Task directions: What lines below mention the word "computer"? Copy each one.

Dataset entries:
--- START ---

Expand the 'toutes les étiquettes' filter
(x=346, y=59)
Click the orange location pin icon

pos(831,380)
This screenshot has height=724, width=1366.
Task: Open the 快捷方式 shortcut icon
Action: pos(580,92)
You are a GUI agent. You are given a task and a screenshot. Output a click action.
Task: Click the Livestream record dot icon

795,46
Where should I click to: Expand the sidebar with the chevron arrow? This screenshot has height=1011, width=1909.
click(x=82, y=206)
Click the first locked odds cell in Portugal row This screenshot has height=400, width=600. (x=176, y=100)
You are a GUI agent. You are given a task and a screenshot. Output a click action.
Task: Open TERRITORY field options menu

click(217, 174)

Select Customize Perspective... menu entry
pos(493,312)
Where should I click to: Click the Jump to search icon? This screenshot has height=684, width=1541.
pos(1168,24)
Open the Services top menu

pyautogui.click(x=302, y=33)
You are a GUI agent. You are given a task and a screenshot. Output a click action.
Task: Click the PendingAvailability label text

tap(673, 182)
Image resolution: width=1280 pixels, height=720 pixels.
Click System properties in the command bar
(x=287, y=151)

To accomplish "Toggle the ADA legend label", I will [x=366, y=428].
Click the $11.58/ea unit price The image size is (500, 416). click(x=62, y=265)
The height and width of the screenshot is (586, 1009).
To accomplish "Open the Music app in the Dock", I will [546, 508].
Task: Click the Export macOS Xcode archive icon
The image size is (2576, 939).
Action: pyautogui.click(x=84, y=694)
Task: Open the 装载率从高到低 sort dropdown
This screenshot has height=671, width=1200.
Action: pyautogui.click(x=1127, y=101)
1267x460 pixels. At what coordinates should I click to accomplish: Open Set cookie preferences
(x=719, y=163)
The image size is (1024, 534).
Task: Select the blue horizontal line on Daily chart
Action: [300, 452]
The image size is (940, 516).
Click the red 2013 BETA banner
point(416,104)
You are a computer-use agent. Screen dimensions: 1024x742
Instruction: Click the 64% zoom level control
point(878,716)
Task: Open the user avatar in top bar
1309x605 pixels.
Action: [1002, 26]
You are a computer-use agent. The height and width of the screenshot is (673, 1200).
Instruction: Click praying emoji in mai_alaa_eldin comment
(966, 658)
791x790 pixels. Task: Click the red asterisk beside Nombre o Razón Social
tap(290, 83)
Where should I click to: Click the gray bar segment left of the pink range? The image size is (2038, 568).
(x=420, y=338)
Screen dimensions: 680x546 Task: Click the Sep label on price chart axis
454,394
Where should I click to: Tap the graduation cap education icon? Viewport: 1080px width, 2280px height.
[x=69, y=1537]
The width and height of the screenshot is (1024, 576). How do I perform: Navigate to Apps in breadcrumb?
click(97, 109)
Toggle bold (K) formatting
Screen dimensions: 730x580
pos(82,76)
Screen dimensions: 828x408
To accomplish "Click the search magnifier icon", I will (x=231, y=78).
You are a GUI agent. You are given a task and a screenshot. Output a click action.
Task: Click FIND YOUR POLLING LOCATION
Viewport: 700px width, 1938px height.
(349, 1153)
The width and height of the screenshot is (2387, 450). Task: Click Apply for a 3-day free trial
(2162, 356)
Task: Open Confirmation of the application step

--- END ---

Answer for the task:
You are a computer-use agent. Screen dimensions: 1024x742
You are a computer-use agent. The height and width of the screenshot is (673, 1200).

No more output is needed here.